WHAT NEEDS TO BE DONE
Scan the lines below for "computer" and copy the matches.

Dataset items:
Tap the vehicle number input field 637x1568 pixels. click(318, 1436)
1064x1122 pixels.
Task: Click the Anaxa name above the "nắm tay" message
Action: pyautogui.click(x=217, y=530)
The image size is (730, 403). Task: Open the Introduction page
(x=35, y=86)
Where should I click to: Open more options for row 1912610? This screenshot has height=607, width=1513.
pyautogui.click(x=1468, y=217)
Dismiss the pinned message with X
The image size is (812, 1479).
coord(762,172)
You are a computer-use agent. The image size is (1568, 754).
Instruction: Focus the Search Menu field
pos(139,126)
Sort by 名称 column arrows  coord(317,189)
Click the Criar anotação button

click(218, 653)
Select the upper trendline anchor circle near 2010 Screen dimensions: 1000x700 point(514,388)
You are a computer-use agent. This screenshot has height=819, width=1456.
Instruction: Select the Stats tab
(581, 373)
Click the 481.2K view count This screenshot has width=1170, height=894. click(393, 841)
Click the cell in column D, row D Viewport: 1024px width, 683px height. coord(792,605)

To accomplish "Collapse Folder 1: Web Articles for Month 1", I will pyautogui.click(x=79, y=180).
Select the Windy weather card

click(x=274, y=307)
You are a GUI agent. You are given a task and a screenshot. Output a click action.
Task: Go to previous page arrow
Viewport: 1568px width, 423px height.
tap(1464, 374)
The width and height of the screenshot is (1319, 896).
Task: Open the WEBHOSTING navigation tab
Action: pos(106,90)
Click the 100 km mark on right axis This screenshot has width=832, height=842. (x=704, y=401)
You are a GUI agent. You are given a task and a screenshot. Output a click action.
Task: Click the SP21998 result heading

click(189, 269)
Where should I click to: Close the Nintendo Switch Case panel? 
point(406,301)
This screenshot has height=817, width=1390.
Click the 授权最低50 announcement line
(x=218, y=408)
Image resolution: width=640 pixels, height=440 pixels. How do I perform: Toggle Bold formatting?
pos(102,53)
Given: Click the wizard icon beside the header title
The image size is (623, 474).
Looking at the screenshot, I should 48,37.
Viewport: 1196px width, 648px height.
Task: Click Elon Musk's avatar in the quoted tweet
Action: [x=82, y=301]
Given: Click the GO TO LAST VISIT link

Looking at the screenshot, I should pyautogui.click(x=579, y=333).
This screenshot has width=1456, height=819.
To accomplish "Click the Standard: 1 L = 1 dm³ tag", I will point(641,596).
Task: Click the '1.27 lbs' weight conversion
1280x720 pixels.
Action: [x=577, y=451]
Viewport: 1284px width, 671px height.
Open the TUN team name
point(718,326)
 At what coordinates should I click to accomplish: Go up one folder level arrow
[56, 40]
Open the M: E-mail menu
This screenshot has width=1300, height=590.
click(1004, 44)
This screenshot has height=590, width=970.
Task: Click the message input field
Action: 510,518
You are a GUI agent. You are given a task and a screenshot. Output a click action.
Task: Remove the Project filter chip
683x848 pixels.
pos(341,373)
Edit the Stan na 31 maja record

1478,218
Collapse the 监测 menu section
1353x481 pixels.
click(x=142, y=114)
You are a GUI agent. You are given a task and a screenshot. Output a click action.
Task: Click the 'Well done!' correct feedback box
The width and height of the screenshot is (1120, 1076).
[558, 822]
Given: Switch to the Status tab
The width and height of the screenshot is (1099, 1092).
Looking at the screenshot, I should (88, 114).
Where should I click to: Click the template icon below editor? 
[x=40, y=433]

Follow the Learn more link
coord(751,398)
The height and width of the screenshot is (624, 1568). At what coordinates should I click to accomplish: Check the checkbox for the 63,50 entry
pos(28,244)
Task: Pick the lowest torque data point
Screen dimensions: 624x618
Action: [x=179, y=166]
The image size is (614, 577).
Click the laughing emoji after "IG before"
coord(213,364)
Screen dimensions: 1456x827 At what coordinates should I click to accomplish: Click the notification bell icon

ANSWER BOX
You are a computer-use agent. The image size is (1568, 754).
You are a computer-use agent. This screenshot has height=819, width=1456.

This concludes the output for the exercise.